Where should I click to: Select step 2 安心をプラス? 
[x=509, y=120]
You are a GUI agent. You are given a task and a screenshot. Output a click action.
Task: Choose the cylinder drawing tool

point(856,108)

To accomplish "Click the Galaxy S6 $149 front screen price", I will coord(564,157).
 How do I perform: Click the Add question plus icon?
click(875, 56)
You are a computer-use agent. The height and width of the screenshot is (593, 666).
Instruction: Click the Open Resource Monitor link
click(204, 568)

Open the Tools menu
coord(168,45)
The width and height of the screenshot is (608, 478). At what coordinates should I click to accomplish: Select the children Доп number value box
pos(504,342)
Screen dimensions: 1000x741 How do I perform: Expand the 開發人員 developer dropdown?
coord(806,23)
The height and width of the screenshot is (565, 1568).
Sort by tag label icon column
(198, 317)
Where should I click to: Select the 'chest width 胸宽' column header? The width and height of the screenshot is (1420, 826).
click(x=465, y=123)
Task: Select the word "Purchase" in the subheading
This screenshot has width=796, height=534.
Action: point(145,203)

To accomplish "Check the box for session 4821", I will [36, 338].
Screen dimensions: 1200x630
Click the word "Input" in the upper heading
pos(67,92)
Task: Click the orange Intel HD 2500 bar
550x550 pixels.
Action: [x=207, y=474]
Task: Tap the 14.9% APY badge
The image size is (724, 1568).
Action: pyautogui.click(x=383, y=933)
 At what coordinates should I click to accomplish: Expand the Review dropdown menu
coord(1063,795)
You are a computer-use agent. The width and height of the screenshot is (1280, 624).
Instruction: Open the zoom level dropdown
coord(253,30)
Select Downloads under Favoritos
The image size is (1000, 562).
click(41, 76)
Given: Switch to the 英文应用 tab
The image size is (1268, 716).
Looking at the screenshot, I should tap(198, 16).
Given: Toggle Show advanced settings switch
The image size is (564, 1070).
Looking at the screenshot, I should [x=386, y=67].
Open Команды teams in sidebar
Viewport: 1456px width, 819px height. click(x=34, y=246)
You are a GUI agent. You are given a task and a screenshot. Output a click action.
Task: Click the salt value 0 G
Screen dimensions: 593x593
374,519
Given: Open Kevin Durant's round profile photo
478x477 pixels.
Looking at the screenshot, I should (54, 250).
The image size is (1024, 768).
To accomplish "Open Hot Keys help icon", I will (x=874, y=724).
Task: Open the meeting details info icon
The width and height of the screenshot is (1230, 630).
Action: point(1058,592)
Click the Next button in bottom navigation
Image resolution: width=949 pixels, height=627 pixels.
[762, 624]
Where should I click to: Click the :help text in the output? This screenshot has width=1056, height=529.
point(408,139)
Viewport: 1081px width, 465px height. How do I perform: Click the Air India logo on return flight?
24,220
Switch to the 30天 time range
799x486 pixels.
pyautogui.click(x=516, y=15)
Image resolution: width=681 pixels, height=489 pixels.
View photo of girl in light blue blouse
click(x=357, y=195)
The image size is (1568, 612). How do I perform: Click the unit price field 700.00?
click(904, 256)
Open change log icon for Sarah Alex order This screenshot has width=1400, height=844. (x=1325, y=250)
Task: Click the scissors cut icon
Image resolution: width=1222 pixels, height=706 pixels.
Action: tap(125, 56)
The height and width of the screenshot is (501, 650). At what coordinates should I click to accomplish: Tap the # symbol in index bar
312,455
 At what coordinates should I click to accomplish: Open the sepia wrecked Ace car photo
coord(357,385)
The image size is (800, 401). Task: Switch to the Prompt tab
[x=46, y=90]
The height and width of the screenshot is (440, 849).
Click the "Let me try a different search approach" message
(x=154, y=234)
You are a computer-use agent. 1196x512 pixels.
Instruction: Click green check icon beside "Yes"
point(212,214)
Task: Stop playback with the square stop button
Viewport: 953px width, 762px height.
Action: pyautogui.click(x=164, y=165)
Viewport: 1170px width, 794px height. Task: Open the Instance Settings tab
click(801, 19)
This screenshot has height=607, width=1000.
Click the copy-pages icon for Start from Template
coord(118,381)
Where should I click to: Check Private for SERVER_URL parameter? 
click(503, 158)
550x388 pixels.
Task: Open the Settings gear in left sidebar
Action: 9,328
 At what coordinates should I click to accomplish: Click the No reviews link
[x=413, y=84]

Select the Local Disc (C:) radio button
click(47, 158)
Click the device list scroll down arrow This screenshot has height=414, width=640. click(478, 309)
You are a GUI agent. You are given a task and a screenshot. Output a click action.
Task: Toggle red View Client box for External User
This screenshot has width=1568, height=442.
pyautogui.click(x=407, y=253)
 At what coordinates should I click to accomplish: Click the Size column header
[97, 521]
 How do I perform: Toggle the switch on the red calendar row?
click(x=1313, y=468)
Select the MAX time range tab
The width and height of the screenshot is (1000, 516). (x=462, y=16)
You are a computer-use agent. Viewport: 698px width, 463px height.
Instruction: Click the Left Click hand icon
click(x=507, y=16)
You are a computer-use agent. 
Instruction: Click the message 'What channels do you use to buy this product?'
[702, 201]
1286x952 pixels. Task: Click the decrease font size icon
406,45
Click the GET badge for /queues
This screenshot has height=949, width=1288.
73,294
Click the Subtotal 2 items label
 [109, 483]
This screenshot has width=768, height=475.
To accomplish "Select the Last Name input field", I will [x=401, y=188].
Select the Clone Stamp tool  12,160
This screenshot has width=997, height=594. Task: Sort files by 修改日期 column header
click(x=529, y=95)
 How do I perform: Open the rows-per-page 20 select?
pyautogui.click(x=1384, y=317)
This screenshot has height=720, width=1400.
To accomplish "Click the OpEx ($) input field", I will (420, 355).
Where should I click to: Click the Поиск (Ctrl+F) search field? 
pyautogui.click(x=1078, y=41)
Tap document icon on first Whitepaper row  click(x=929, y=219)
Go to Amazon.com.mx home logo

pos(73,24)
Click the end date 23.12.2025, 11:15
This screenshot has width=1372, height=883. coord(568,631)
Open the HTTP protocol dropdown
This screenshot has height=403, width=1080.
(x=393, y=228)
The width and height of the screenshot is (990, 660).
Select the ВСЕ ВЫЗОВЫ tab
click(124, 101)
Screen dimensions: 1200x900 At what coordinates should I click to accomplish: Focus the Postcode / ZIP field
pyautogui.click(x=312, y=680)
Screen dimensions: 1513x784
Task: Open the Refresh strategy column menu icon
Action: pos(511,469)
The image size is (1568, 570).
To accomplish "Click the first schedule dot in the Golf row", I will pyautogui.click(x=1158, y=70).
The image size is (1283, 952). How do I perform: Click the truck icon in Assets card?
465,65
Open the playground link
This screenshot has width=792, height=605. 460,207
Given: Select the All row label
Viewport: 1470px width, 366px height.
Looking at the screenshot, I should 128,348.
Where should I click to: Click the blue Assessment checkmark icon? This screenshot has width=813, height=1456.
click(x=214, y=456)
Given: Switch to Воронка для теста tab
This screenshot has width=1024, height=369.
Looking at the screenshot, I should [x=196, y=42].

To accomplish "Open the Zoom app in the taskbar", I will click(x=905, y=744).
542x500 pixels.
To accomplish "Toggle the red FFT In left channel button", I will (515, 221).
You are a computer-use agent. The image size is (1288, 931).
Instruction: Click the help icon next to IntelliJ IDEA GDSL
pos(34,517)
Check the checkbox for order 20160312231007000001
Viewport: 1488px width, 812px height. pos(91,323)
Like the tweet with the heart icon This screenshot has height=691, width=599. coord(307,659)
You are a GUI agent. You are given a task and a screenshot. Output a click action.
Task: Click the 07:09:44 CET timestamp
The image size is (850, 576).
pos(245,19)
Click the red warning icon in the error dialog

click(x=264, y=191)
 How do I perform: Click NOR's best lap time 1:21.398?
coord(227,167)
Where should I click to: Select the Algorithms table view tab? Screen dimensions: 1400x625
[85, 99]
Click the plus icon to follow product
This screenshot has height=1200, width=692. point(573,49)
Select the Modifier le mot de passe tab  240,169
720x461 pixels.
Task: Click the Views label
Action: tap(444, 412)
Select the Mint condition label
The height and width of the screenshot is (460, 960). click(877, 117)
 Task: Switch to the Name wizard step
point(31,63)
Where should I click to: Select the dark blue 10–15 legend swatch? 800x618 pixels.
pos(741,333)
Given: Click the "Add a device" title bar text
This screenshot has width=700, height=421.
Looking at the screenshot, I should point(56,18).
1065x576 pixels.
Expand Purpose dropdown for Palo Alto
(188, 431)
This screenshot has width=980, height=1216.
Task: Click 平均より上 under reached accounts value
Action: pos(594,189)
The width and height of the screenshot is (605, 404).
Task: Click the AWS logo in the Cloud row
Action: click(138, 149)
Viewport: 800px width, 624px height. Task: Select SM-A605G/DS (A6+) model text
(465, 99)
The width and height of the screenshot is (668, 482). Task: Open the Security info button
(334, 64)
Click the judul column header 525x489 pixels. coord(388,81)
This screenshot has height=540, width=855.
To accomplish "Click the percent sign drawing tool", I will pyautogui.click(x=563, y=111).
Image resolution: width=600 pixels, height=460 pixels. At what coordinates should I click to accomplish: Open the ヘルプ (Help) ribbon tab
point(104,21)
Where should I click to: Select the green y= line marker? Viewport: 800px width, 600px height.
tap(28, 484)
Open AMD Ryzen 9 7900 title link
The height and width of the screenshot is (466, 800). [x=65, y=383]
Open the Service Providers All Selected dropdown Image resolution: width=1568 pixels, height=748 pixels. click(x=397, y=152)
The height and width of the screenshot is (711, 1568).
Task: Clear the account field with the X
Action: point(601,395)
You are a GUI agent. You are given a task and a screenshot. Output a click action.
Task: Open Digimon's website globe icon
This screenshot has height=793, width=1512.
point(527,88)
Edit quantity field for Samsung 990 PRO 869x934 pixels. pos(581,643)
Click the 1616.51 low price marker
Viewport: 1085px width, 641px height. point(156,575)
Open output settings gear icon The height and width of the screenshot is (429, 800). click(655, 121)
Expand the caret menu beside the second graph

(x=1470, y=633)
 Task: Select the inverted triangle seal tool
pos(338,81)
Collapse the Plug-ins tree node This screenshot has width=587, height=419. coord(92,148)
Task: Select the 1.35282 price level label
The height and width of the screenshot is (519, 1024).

--------

§ Task prompt: Taking the listing above as a whole, state how many of its lines hold the string "device". No other output is permitted.

§ Output for this task: 2